Machines have done surprising things, but they still don't think in a flexible,
open-ended way. Why has success been so limited?
One reason is elementary: as robotics researcher Hans
Moravec of Carnegie-Mellon University has noted, for most of its history,
AI research has attempted to embody human-like intelligence in computers
with no more raw computational power than the brain of an insect. Knowing
as little as we do about the requirements for intelligence, it makes sense
to try to embody it in novel and efficient ways. But if one fails to make
an insect's worth of computer behave with human intelligence--well, it's
certainly no surprise.
Machine capacity has increased exponentially for several decades, and if
trends continue, it will match the human brain (in terms of raw capacity,
not necessarily of intelligence!) in a few more decades. Meanwhile, researchers
work with machines that are typically in the sub-microbrain range. What
are the prospects for getting intelligent behavior from near-term machines?
If machine intelligence should require slavish imitation of brain activity
at the neural level, then machine intelligence will be a long time coming.
Since brains are the only known systems with general intelligence, this
is the proper conservative assumption, which I made for the sake
of argument at one point in Engines
of Creation. Nonetheless, just as assemblers will enable construction
of many materials and devices that biological evolution never stumbled across,
so human programmers may be able to build novel kinds of intelligent systems.
Here we cannot be so sure as in nanotechnology, since here we do not know
what to build, yet novel systems seem plausible. It is, I believe, reasonable
to speculate that there exist forms of spontaneous order in neural-style
systems that were never tested by evolution--indeed, that may make little
biological sense--and that some of these are orders of magnitude better
(in speed of learning, efficiency of computation, or similar measures) than
today's biological systems. Stepping outside the neural realm for a moment,
Steve Omohundro
(see above) has found algorithms that outperform conventional neural networks
in certain learning and mapping tasks by factors of millions or trillions.

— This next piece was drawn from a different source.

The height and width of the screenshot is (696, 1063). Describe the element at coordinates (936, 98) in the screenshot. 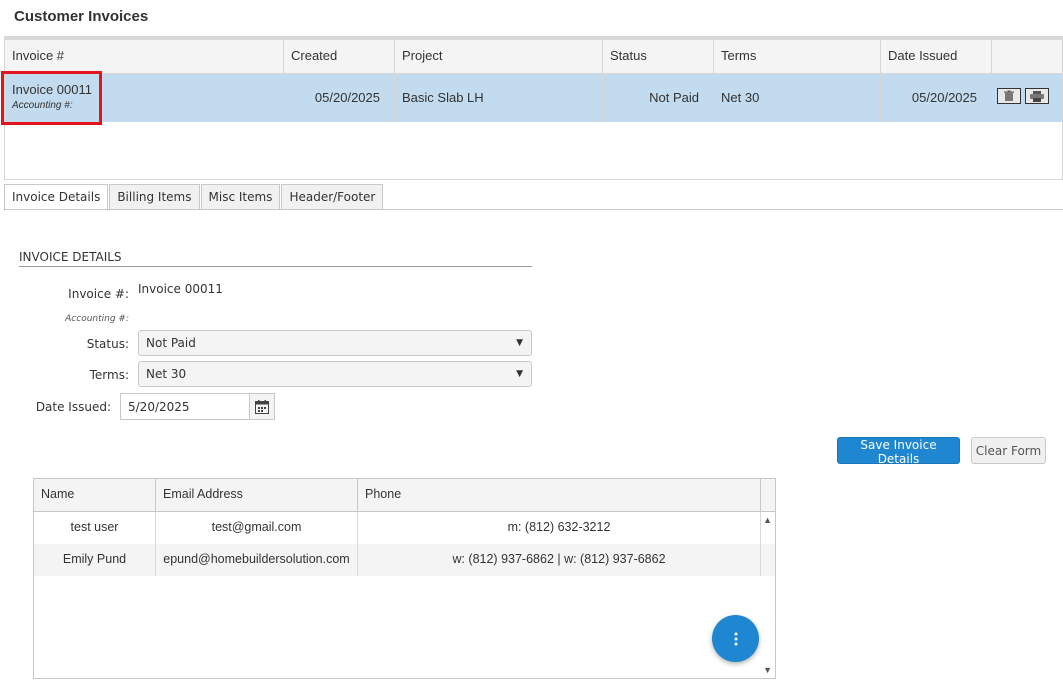

I see `date-issued-cell: 05/20/2025` at that location.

Algorithms of neural style may exist that were never
tested by evolution
Thus, although there is good reason to explore brain-like neural
networks, there is also good reason to explore novel systems. Indeed, some
of the greater successes in current neural network research involve multi-level
versions of "back-propagation" learning schemes that seem rather
nonbiological (and Omohundro's algorithms seem entirely nonbiological).

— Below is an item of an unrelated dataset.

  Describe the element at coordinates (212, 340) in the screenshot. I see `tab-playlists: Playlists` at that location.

In summary, AI research is rich in diverse, promising approaches. Our ignorance
of our degree of ignorance precludes any accurate estimate of how long it
will take to develop genuine, flexible artificial intelligence (of the sort
that could build better AI systems and design novel computers and nanomechanisms).
If genuine AI requires understanding the brain and developing computers
a million times more powerful than today's, then it is likely to take a
long time. If genuine AI can emerge through the discovery of more efficient
spontaneous-order processes (or through the synergistic coupling of those
already being studied separately) then it might emerge next month, and shake
the world to its foundations the month after.
In this, as in so many areas of the future, it will not do to form a single
expectation and pretend that it is likely ("We will certainly have
genuine AI in about 20 years"--poppycock!). Rather, we must recognize
our uncertainty and keep in mind a range of expectations, a range of scenarios
for how the future may unfold. Genuine AI may come very soon, or very late;
it is more likely to come sometime in between. Since we don't know what
we're doing, it's hard to guess the rate of advance. Sound foresight in
this area means planning for multiple contingencies.